Start of Data provided

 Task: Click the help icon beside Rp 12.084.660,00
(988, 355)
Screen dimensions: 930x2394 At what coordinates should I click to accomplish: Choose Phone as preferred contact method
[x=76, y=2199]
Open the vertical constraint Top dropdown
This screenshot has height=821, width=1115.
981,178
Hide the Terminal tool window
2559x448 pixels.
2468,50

End of Data provided

§ **Exercise description**:
Print all of the lines above so that each one matches its original exactly.

§ **Answer for the task**:
 Task: Click the help icon beside Rp 12.084.660,00
(988, 355)
Screen dimensions: 930x2394 At what coordinates should I click to accomplish: Choose Phone as preferred contact method
[x=76, y=2199]
Open the vertical constraint Top dropdown
This screenshot has height=821, width=1115.
981,178
Hide the Terminal tool window
2559x448 pixels.
2468,50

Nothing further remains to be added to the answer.